Era
com a ansiedade e as primeiras chacoalhadas do pano contra a água do balde que
o Natal comunicava sua presença. Acordei com as promessas daquela noite
povoando a minha mente, imagens de presentes que ainda não eram evocavam feitos
jorros de imaginação que me impeliam a saltar da cama com a disposição de um
leão. Foi ao sair do quarto que a
realidade desfez a todos esses sonhos, era véspera de Natal, o que significava
que a casa estava em trabalho, trabalho árduo e incansável. Mamãe já iniciara
seu ritual costumeiro na tentativa de deixar o velho chalé com o mesmo aspecto
dos mais nobres castelos europeus. Erguia aquele cabo de madeira com um pano
encharcado na ponta como um maestro defronte a orquestra, abaixando o com força
e o balançando para um lado e para o outro, em um movimento frenético que, aos
poucos, por incrível que pareça, davam uma pontinha de nobreza ao velho chalé
que morávamos.
- Passa guri, passa guri.
Passei
correndo, na ponta dos pés, segurando os chinelos para não macular aquele chão
que se transformava. E ela, pouco influenciada, voltava aos seus movimentos
frenéticos: ergue, esfrega, ergue, coloca no balde, torce o pano e recomeça
tudo novamente. Morávamos em um chalé com dois quartos, uma cozinha, uma
pequena sala e um banheiro. Nada luxuoso, mas nada tão ruim. Na verdade,
naquele dia, o que importava realmente era o fato de ser véspera de Natal. Por
isso, precisava marcar um jogo, uma brincadeira, um passeio de bicicleta, pois,
mais cedo ou mais tarde, achariam um afazer para mim naquele mutirão natalino.
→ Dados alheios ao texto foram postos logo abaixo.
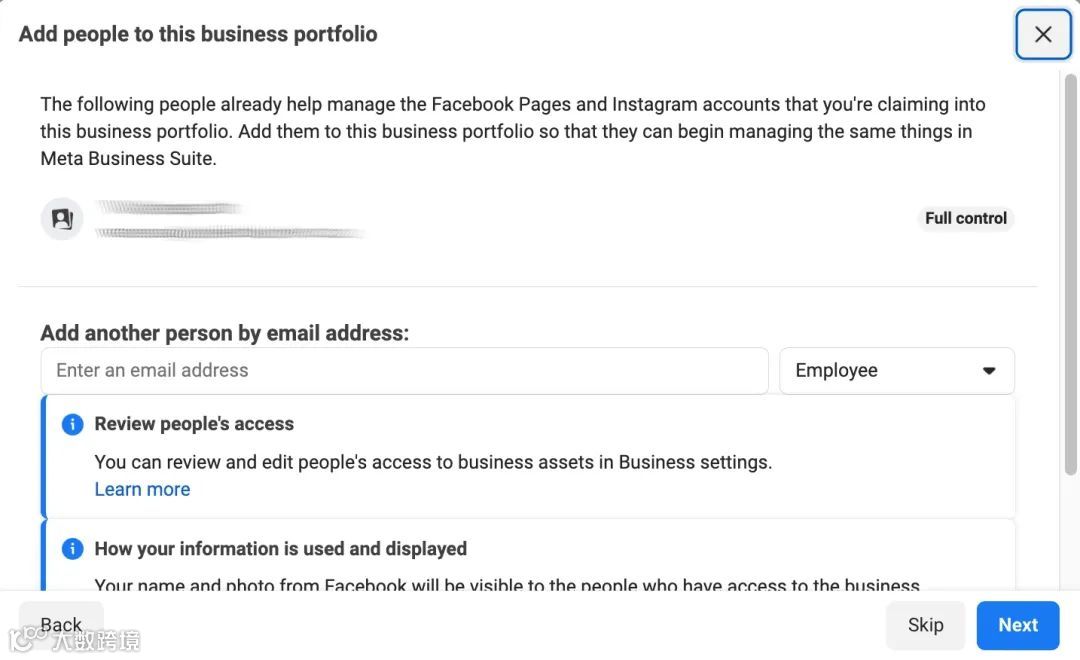Click the info icon beside Review people's access
The image size is (1080, 660).
click(72, 424)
Papai estava lá fora, serrava, media, pregava, voltava a serrar. Fazia uma mesa
de madeira para abrigar aos convidados para a ceia da noite que envolveria uma
grande e sadia galinha que faria o papel do Peru, ave um tanto metida a nobres
costumes e que não frequentava aqueles ambientes. Nunca sentia falta de seu
sabor porque não podemos sentir falta do que não conhecemos, fato era que a
galinha era imensamente desejada por aquelas bandas. Meu pai deu bom dia e
mandou que lhe alcançasse o saco com pregos que estava próximo do velho moerão,
meu dia já estava destinado. Entreguei-lhe o prego e acompanhei o martelar de
cada um deles, nos seus devidos lugares, sem erros, sem medo, batidas firmes e
fortes, admirava meu pai.
- Já escolheu o presente? – disse entre dentes
enquanto equilibrava com a boca alguns pregos.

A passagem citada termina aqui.